妻の知人が、子供の手が一部欠けたり消えたりしている写真があるので「事故の前触れか」と心配し、お祓いをしてもらおうとしているという。

私は小さい頃からオカルトが大好きである。世界の七不思議とかの挿絵に興奮したし、『占い入門』という本を買って占いを身につけようと思ったりした。

中学に入ると『恐怖の心霊写真集』やら『うしろの百太郎』、矢追純一の木曜スペシャルなどでオカルト好きは一気に加速された。超常現象を認めない既存の科学に反感を抱き、俺こそ霊魂の存在を実証してやるとばかり、夜中に友達とひい爺さんとひい婆さんが眠る墓地に行って心霊写真を撮ろうとしたり、幽霊の声を録音しようとラジカセを持って行って墓の前で回したりした。ちゃんと本に書いてあった通り、カメラは一週間前から仏壇に上げておいたが、幽霊は写らなかった。
コックリさんもクラスで大流行したが、そんなに簡単に霊など来てたまるかと思い、霊を呼びよせていると称するやつら全員を目隠ししてみたら、案の定コインは動かなくなった。霊が来ているならどうして人間を目隠ししただけで動かなくなるのか。誰かがインチキをしていたからだ。その後で、絶対に信用できる友人だけをつれて誰もいない静かな教室に行って心から真剣にコックリさんの儀式をしたが、コインはピクリとも動かなかった。私は軽々しく超常現象を信じている誰よりも強くその存在を望んでいる。だから偽者は絶対に許せないのだ。

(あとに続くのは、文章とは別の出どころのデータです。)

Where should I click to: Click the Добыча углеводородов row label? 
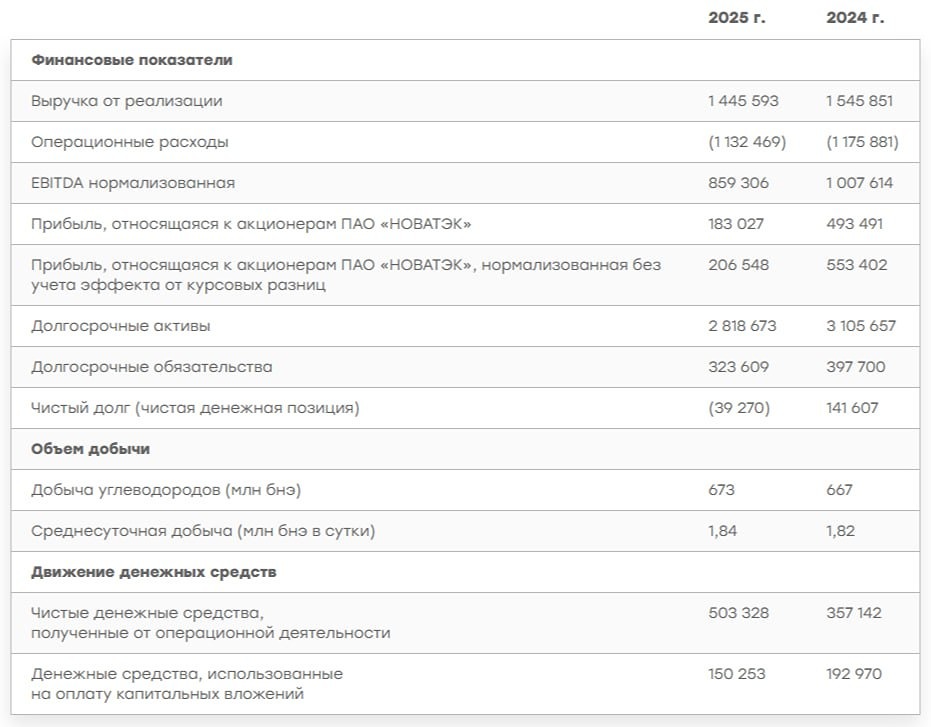tap(166, 490)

オカルト好きは今も同じだが、これまで分かったことは、心霊写真などというものはすべてカメラのいたずらであり、幽霊が写っているものなどないということだ。

お祓いをして無駄金を使おうとしている、妻の知人が気の毒なので、カメラのいたずらであることを説明するために、心霊写真のようなものが写るメカニズムを実験で確かめた。

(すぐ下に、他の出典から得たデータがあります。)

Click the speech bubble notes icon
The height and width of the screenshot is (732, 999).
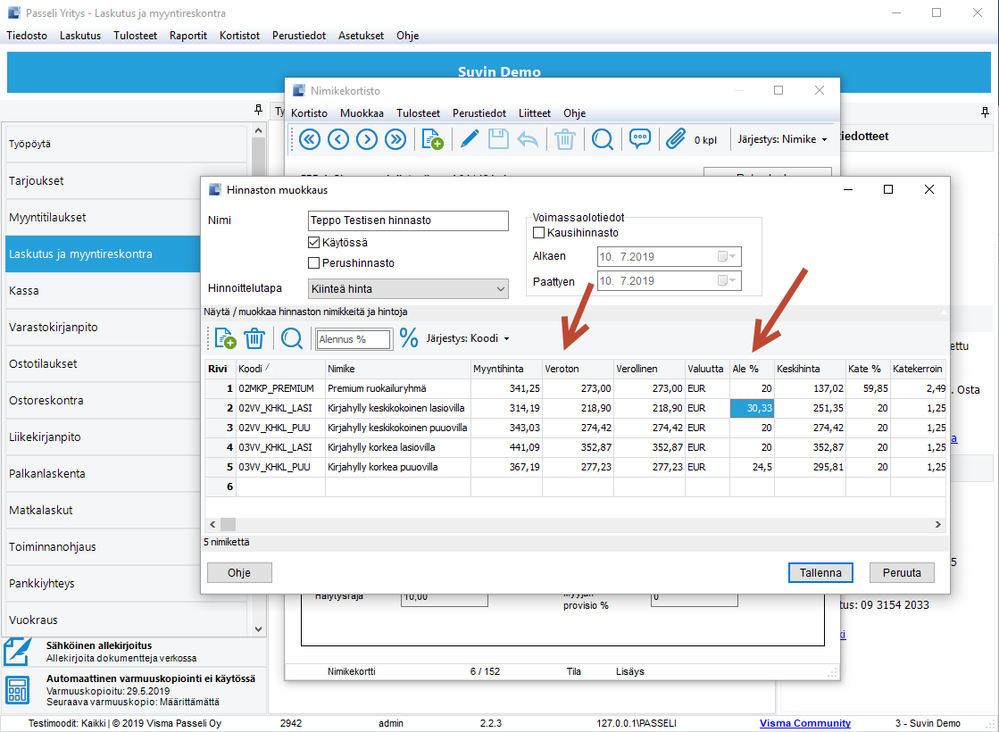(x=640, y=139)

体の一部が消えてたり透けたりする写真は偶然に以下の条件が重なったときに起こる。

・体が動いている
・背景が明るい(白い)
・シャッタースピードが遅い(露光時間が長い)
・フラッシュを焚いた

シャッタースピードが遅いときに動くと、動いたものがぶれて薄く写ることは誰でも知っていると思う。そのときに背景が明るいと、そのぶれて薄い部分が明るい背景に負けて消えてしまうのだ。また、フラッシュを焚くと、手前で動いているものはフラッシュが光った瞬間だけ光が強いので止まって写り、フラッシュが光っていなかった間の映像と重なるので、結果的に背景が透けて写るのだ。
下の写真は、カメラをマニュアルで上のような条件にセットして、息子に卓球の素振りをさせて撮影したものだ。このように、消えたり透けたりする写真が100%確実に撮れる。利き腕が消えることが多いのも、よく動かすためだ。

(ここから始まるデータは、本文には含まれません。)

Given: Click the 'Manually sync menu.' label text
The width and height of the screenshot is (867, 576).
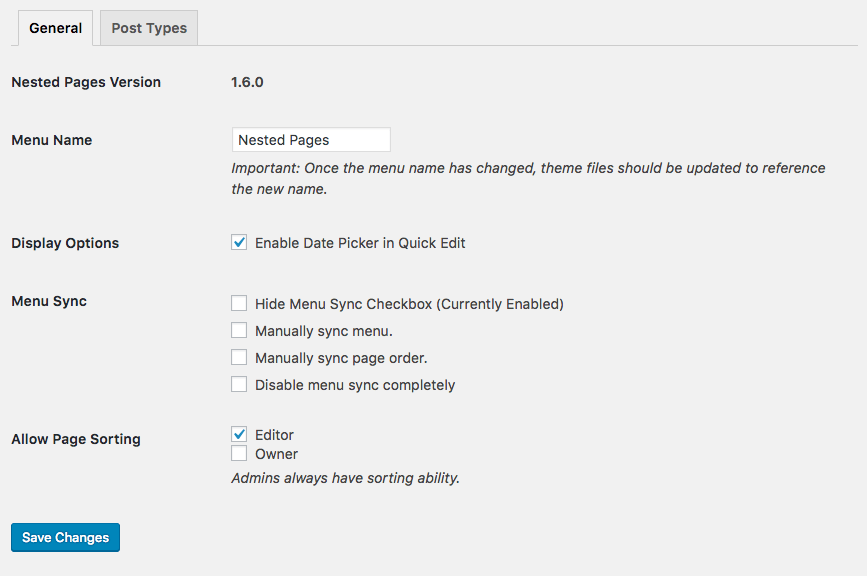Looking at the screenshot, I should click(323, 331).
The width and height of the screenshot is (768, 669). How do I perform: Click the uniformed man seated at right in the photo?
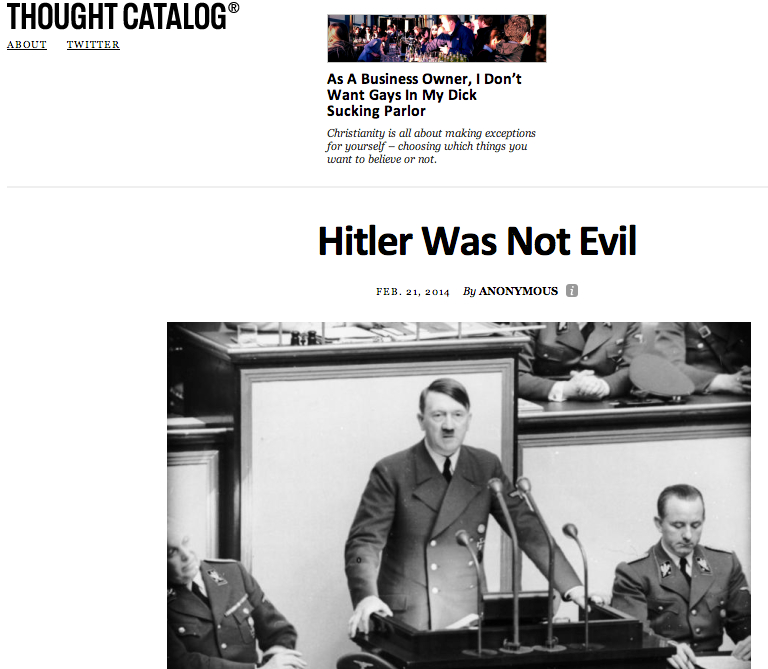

以上のように、カメラの特性で説明がつくものなのだが、妻の知人の写真が本当に霊ではないことまでは証明はできない。例えどんなにそっくりの写真が簡単に再現できたとしても、その写真も同じ原理で撮影されたかどうかまでは誰も100%証明できないからだ。あとは常識で判断してもらうしかない。どのみち、人は自分が信じたいものしか信じないのだ。

それにしても祈祷師は良い商売である。試しに手の欠けた写真を持って行って見てもらうのもよかろう。その祈祷師の「程度」がわかって面白いではないか。「これはなんでもない写真です。祓う必要はありませんよ」と言ったらたいしたものだ。